Furniture manufacturers and retailers are very well aware of bonded leather’s problems.

Warranties are specifically written to protect retailers and manufacturers against liability for repairing or replacing worn out or peeling bonded leather.

Furniture warranties (including extended warranties) offer very little protection against any of the most common consumer complaints. This includes peeling bonded leather.

Check out my blog article  Furniture Warranties – Tricks, Traps and Warnings

The good news is that within the past year there is a new synthetic leather technology combining polyester and polyurethane.

  • The new composite faux leathers are very comparable in looks, feel and cost to bonded leather.
  • Some are less expensive.
  • In general composite faux leathers with high percentages of polyester and low percentages of polyurethane are less expensive than the composites with higher percentages of polyurethane.

Many retailers are now switching to these new composite faux leathers. Manufacturers have never liked bonded leather and only offered it due to retailer (and consumer) demand.

The new composite faux leathers have not been around long enough yet to determine how well they will wear over the long term. But it is difficult to imagine that they can be any worse than bonded leather.

You may wonder why so much bonded leather has been sold over the past decade in the face of many thousands of complaints.

  • Prior to 2010, very few furniture store customers were willing to buy seating with 100% synthetic leathers.
  • Vinyls and 100% polyurethane synthetic leathers had been around for 50 years, but accounted for only a very small percentage of total seating purchases.

Bonded leather was a material that salespeople could pass off as “partially real leather,” implying that it was “better” than the 100% synthetics.

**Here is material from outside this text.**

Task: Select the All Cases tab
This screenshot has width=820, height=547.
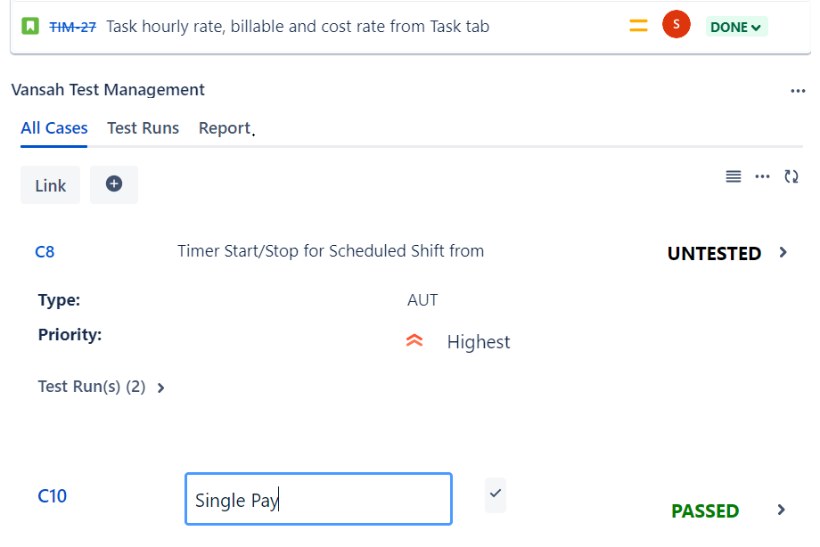Action: [53, 128]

  • Introduction of bonded leather coincided with the growth of reclining furniture, which has been the fastest growing segment of the furniture industry over the past decade.
  • Bonded leather quickly became the most popular type of material sold with reclining furniture and also for low cost office seating.

From a marketing and profit standpoint, bonded leather has been a great success.

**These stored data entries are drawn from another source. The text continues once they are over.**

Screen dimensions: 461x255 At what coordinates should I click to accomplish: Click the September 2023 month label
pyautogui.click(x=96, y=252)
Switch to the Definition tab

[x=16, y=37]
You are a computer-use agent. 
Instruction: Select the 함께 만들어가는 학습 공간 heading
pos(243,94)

  • It has broken through consumer reluctance to buy synthetic leathers.
  • It has also increased sales and profits for retailers by creating a product that needs to be replaced far sooner than equally priced fabric seating.

At this point, a large percentage of consumers are aware of bonded leather’s problems and actively try to avoid it when buying new furniture.

  • On the other hand, bonded leather has conditioned the public to be more accepting of synthetic leathers.

Although the new composite faux leathers are 100% synthetic, there has been very little consumer resistance so far.

  • This is a dramatic contrast to public acceptance of synthetic leathers prior to the introduction of bonded leather.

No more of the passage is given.